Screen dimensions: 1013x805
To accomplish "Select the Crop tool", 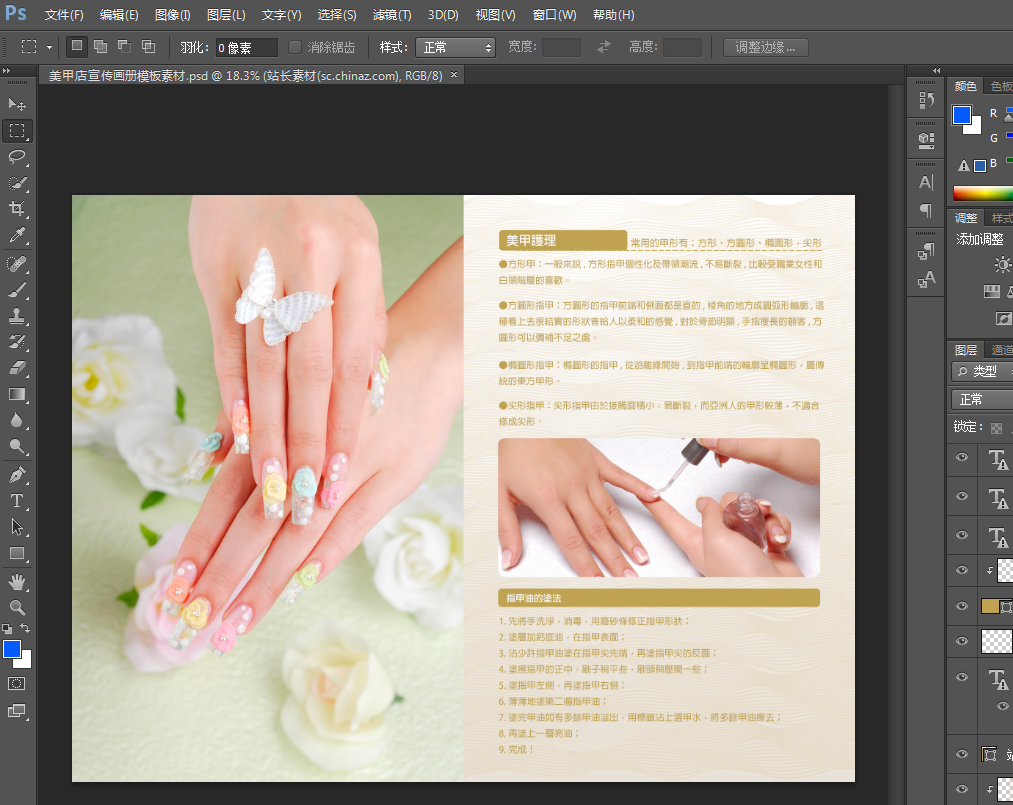I will click(x=18, y=209).
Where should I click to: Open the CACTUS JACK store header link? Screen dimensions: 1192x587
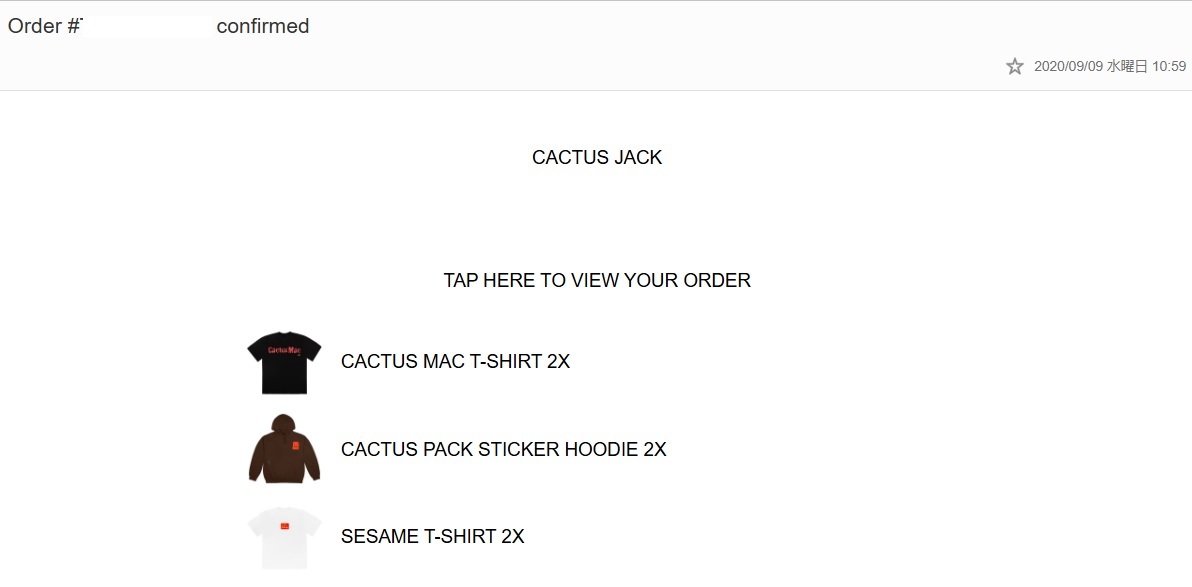point(597,157)
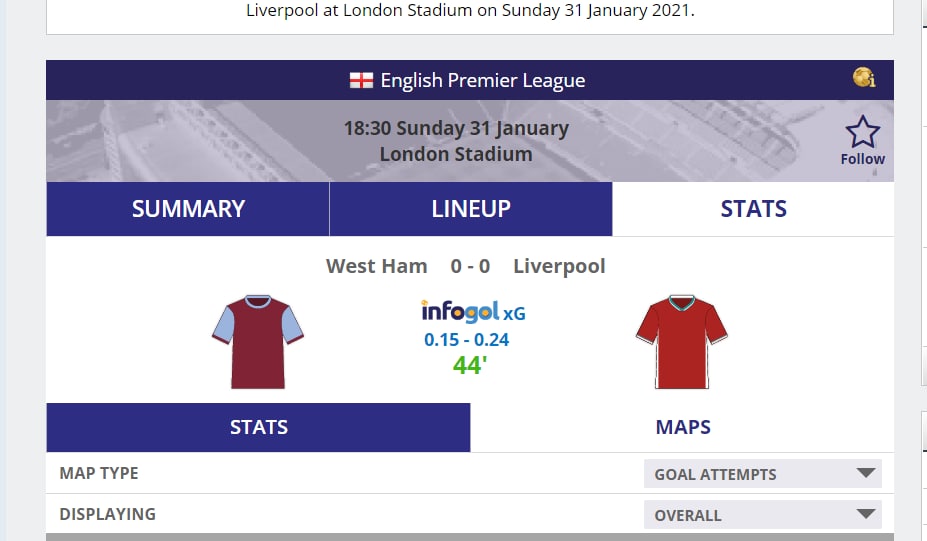Click the arrow beside Overall
This screenshot has height=541, width=927.
866,515
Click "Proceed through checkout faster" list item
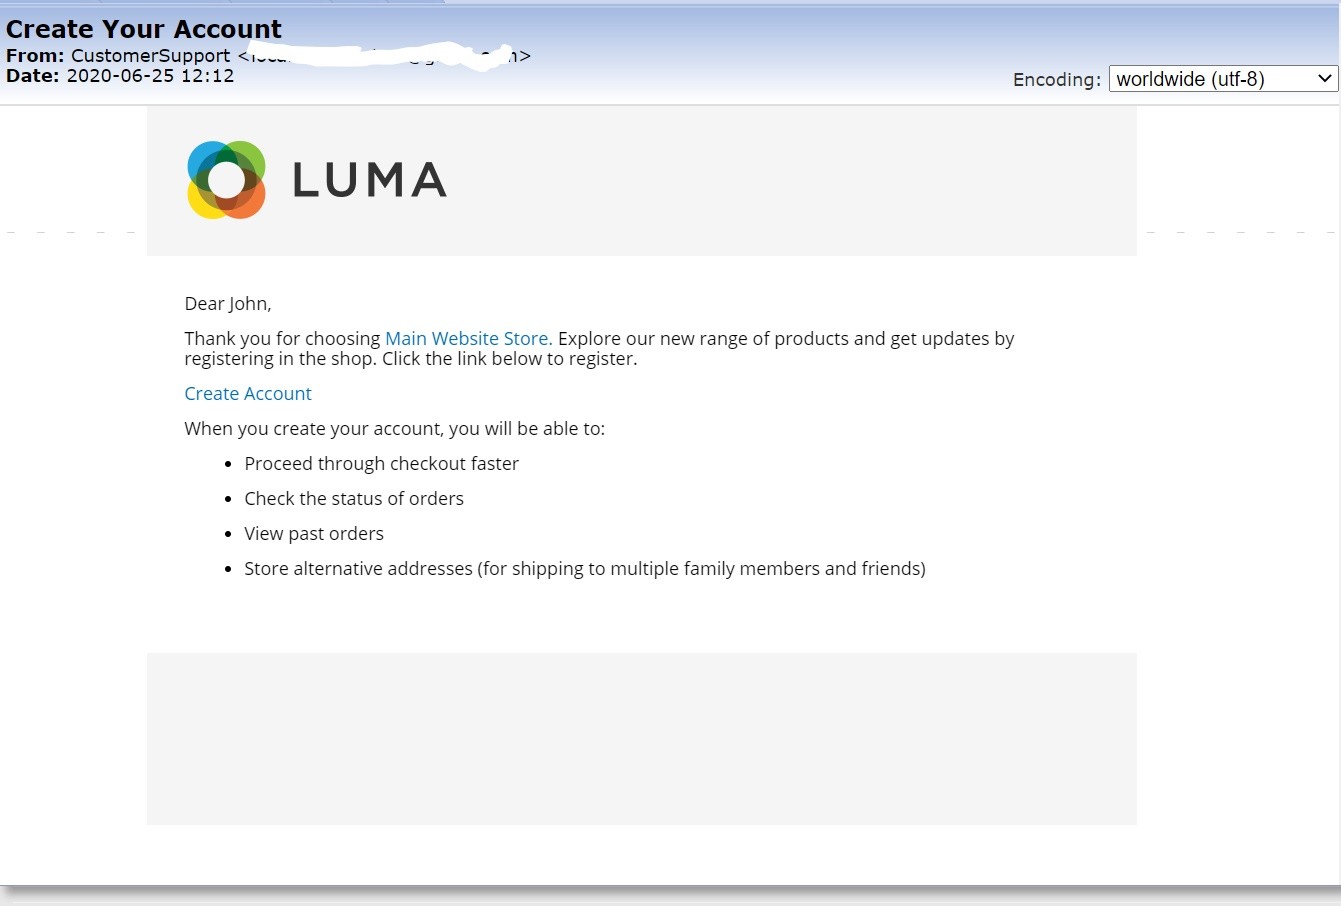Screen dimensions: 1341x906 click(x=381, y=464)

* Task objective
Starting at the line that contains "Where should I", please write out every line to the end of the entries, inclusive, copied exactly and with pictures omitted.

* Answer box
Where should I click to: Open the CACTUS JACK store header link? Screen dimensions: 1192x587
point(597,157)
Click the arrow beside Overall
This screenshot has height=541, width=927.
866,515
Click "Proceed through checkout faster" list item
Screen dimensions: 1341x906 click(x=381, y=464)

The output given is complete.